We’ve been having lots of problems with one of our databases recently, and these problems serve to illustrate some fundamental truths about how to design and build databases (and how not to!).
The database in question is the database for a third-party vendor product that helps us keep track of equipment in our manufacturing plants that is connected to our network (that is, each piece of equipment has an IP address). As a DBA, I usually don’t have much to do with vendor databases. We keep them backed up, of course, so that they can be recovered if need be, and occasionally the vendor will send us update scripts to run. Other than that, we mostly don’t think about them.

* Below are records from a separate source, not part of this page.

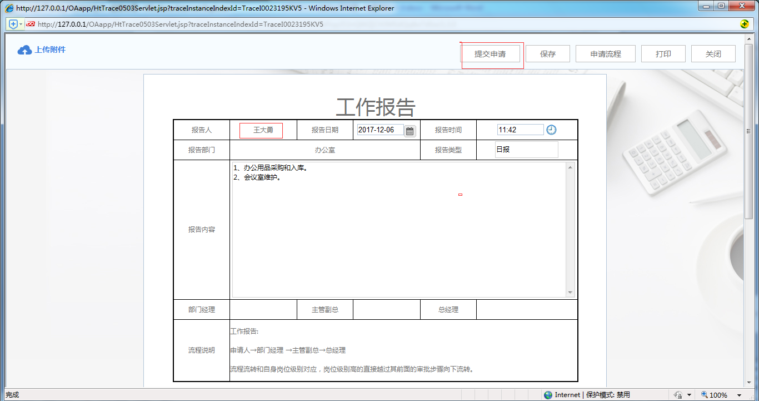Click the privacy filter icon in status bar
759x401 pixels.
click(x=677, y=394)
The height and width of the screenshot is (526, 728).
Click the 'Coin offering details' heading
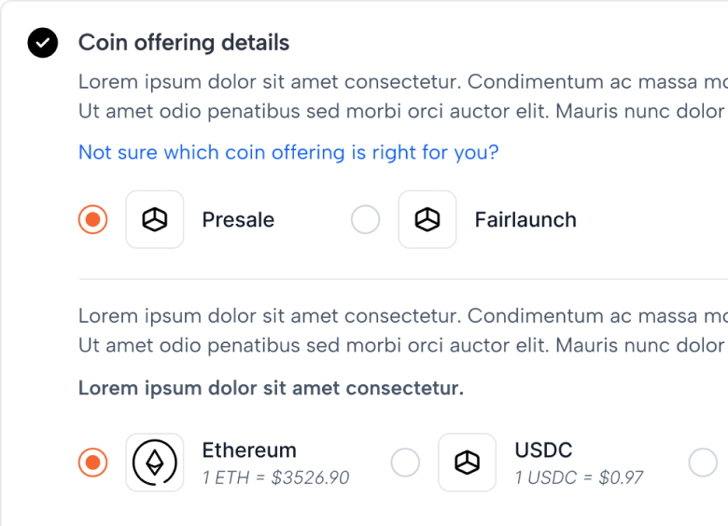184,43
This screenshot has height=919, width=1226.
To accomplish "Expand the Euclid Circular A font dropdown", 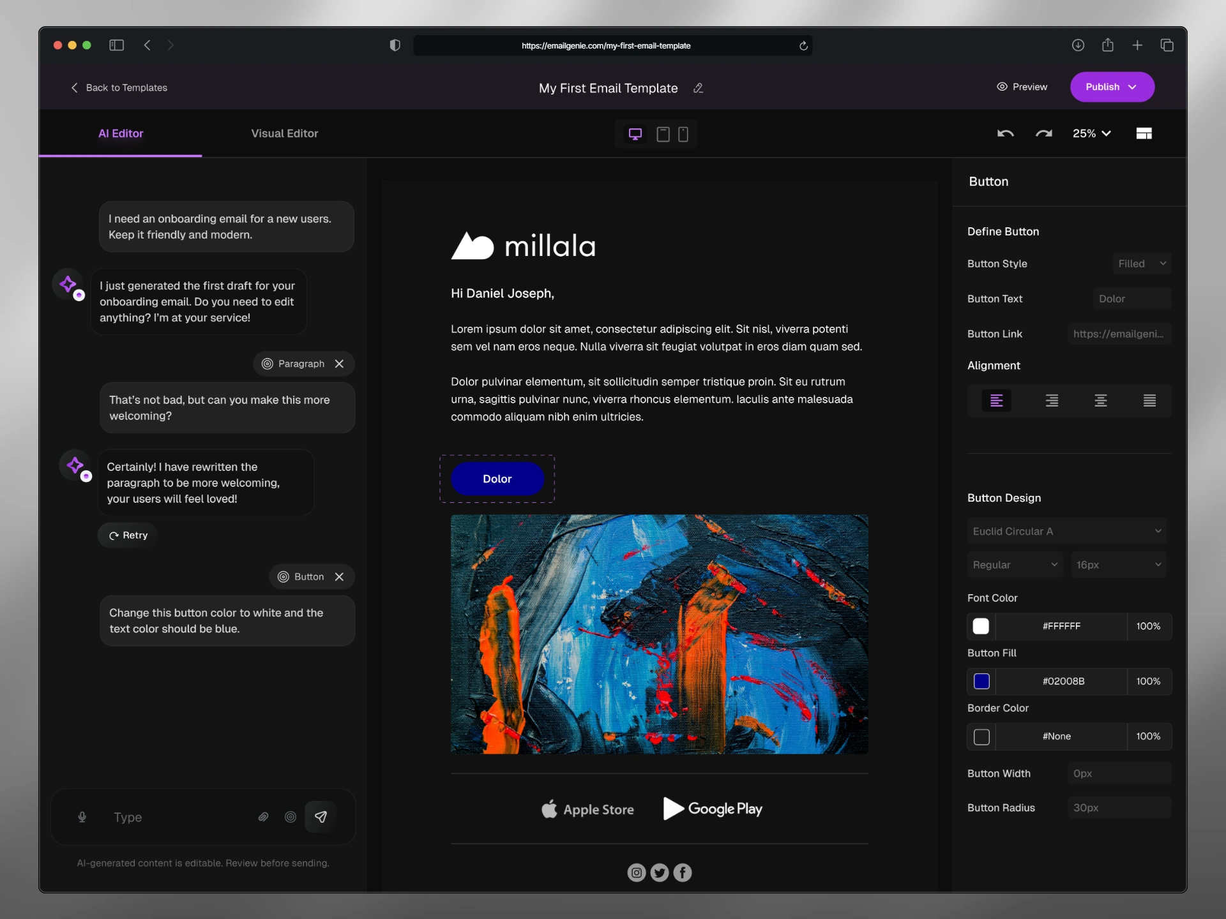I will (1066, 531).
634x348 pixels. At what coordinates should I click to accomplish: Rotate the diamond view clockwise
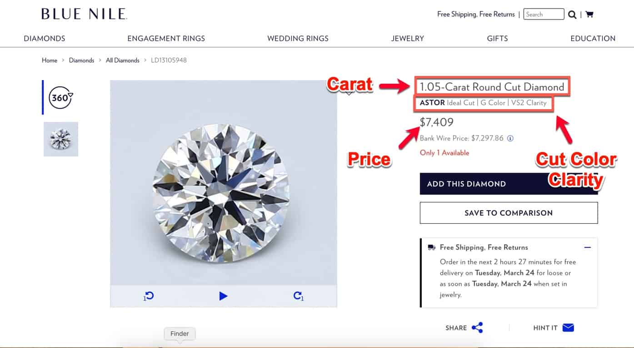(x=298, y=296)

But I had to think about this database – a lot – after receiving a frantic call from the application analyst responsible for supporting the product. It seems that a user had mistakenly assigned the same IP address to two different tools, and the product wouldn’t allow him to correct the mistake! I loaded a backup of the database to a test server, so the application analyst could write a SQL script to correct the problem. Second phone call: the update script updated hundreds of records, most of which were not supposed to be changed. Could I check to see why this happened?
What I discovered dismayed – but didn’t surprise – me. The database contained no data integrity constraints whatsoever (except for primary keys built on system-assigned identifiers). The lack of data integrity constraints (including referential integrity constraints between tables) is what allowed two tools to be assigned the same IP address. What I also discovered is that several of the code (minor entity) tables contained duplicate name values (and, in some cases, duplicate IP address values), which is what caused the analyst’s update script to change many more records than intended.

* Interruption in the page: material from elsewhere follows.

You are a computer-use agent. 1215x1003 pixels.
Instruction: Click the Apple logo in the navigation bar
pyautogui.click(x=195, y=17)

After laboriously figuring out how to write an update script that updated only the records that needed to be changed, I fired off an email to the vendor support rep. After describing the problems I had found in their database, I explained that databases of this sort invite an infinite (and steadily descending) cycle of data fixes, each of which results in some other problem that needs to be fixed, and so on and on. In my tenure as an application support analyst, I had to work on several such databases (which may explain my subsequent interest in data management!). I worked in one shop where the answer to every production problem was to “fix” the data in the database so that the application would stop blowing up. This fix, in turn, caused additional problems for the application; the data would be further “massaged,” resulting in more fixes, etc. This cycle of futility came to an abrupt end when one of the “fixes” deleted most of the records in the database – and there wasn’t a backup!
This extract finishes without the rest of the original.